While clustered storage is often associated with high performance computing, the reality is that mainstream commercial environments are adopting clustered storage at a rapid rate. These businesses are attracted by the way clustered storage now leverages established technologies such as Ethernet, Fibre Channel and InfiniBand protocols, by its reliance on open access methods such as NFS and Windows CIFS, and by its use of industry-standard servers and third-party storage.

The clustered storage solutions enjoying the highest growth rates may be network attached storage (NAS) file servers. Deployments of this technology are being driven by the need of organizations to scale beyond the limits of a single storage box to handle structured and unstructured data.

Clustered NAS systems offer scaling advantages on many levels:

  • scaling in performance of large sequential bandwidth (throughput) or small random IOPS (transactional) and meta data lookup;
  • scaling in storage capacity;
  • scaling availability on a local or distributed basis to isolate against device or site failure;
  • scaling of flexibility, including concurrent access of the same or different data along with parallel access of data for different application needs;
  • scaling in terms of offering modular (pay-as-you-grow) storage growth; and
  • scaling in ease of manageability of tasks such as provisioning of storage, load balancing and data protection.

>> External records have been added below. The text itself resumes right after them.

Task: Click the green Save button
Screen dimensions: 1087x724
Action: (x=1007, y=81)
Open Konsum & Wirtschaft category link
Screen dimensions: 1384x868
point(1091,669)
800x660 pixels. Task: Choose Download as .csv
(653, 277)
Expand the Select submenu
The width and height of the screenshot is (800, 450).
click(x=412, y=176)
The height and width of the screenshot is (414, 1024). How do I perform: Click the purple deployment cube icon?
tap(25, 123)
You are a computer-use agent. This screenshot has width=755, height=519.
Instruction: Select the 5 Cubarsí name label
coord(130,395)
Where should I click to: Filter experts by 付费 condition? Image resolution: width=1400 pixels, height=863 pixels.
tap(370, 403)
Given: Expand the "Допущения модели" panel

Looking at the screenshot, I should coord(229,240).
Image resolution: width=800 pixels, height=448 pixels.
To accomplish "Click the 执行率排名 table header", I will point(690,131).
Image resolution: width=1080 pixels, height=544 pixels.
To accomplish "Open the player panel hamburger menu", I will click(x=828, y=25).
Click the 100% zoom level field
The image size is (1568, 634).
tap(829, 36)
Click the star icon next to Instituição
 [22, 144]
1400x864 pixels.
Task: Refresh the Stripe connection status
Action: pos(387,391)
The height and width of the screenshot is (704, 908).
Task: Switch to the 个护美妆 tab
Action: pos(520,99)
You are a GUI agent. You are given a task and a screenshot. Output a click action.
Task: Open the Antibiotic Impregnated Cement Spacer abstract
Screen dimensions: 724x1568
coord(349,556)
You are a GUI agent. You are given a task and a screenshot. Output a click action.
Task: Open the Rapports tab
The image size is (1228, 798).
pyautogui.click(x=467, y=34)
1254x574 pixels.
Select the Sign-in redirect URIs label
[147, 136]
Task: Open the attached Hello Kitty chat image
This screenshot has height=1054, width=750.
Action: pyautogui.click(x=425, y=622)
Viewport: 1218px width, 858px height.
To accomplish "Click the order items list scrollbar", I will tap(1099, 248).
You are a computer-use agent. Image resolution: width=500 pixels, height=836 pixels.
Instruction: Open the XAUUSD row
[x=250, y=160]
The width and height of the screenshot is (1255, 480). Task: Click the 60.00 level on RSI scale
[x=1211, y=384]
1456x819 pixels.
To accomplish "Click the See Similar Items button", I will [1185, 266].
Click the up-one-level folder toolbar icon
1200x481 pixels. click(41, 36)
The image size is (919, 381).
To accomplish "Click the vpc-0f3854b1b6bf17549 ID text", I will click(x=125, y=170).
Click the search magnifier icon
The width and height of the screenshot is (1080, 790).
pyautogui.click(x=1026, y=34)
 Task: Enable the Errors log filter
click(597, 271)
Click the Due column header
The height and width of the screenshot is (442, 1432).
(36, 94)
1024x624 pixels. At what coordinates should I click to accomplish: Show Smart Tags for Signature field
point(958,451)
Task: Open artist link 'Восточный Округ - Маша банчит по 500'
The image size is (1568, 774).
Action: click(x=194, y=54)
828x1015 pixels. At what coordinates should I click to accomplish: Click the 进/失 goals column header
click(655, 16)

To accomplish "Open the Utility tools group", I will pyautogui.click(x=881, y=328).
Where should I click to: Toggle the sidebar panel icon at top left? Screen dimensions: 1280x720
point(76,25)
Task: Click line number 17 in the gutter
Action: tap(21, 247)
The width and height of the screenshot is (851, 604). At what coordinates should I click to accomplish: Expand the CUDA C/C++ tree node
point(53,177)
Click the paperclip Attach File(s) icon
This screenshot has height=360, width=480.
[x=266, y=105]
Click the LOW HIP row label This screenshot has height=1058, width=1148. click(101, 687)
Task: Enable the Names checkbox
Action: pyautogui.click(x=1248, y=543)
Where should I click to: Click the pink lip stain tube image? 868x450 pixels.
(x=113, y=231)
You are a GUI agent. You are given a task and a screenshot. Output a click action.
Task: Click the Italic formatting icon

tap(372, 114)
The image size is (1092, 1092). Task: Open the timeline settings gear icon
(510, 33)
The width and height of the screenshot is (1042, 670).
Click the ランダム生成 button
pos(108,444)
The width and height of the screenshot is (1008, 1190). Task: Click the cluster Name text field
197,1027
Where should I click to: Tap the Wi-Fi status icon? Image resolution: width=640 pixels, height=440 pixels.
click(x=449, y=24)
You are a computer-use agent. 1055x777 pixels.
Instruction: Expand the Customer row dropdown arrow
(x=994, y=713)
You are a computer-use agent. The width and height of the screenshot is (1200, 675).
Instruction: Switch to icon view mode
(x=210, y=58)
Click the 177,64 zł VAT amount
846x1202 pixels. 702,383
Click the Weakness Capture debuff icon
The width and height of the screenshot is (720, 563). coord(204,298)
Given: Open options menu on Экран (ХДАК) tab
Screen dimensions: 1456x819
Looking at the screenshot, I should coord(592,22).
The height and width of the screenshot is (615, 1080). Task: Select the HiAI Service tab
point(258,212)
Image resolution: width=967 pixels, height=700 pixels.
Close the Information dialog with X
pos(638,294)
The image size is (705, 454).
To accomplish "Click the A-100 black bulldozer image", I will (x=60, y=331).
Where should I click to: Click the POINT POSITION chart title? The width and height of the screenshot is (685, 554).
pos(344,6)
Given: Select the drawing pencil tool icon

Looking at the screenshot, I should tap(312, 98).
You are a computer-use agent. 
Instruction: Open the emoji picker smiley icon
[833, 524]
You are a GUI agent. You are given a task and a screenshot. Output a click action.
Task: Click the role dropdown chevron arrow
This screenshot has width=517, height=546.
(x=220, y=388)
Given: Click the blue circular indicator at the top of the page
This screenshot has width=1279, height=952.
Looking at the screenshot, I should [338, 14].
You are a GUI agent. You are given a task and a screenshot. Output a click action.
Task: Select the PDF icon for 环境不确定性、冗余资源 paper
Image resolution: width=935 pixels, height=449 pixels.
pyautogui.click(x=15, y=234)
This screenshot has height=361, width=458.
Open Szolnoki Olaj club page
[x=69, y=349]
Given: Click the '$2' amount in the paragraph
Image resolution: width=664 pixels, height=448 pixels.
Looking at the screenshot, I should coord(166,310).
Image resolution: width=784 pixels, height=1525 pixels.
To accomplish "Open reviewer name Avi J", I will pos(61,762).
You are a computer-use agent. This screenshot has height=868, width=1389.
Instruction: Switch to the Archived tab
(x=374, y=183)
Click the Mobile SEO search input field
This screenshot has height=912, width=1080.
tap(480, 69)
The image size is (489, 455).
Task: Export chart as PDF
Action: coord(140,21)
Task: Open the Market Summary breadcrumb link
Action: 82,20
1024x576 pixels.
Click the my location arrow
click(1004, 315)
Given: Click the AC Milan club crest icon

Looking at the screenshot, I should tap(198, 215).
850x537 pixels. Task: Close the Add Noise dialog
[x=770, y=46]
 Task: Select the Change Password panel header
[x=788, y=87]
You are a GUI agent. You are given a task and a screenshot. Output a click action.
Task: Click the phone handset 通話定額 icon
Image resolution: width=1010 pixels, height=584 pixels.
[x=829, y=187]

Approaches to NAS and file serving clustering

The technologies that most companies are clustering are storage, file systems and file servers. Clustering adds standby or failover capabilities to storage systems that in turn support scaling with a large number of controllers, storage nodes or processors along with clustered file systems. One reason for the confusion in discussions of clustered storage is that there are block-based (iSCSI and Fibre Channel) and file-based (NAS NFS and CIFS) storage, virtual tape libraries and other types of clustered storage solutions.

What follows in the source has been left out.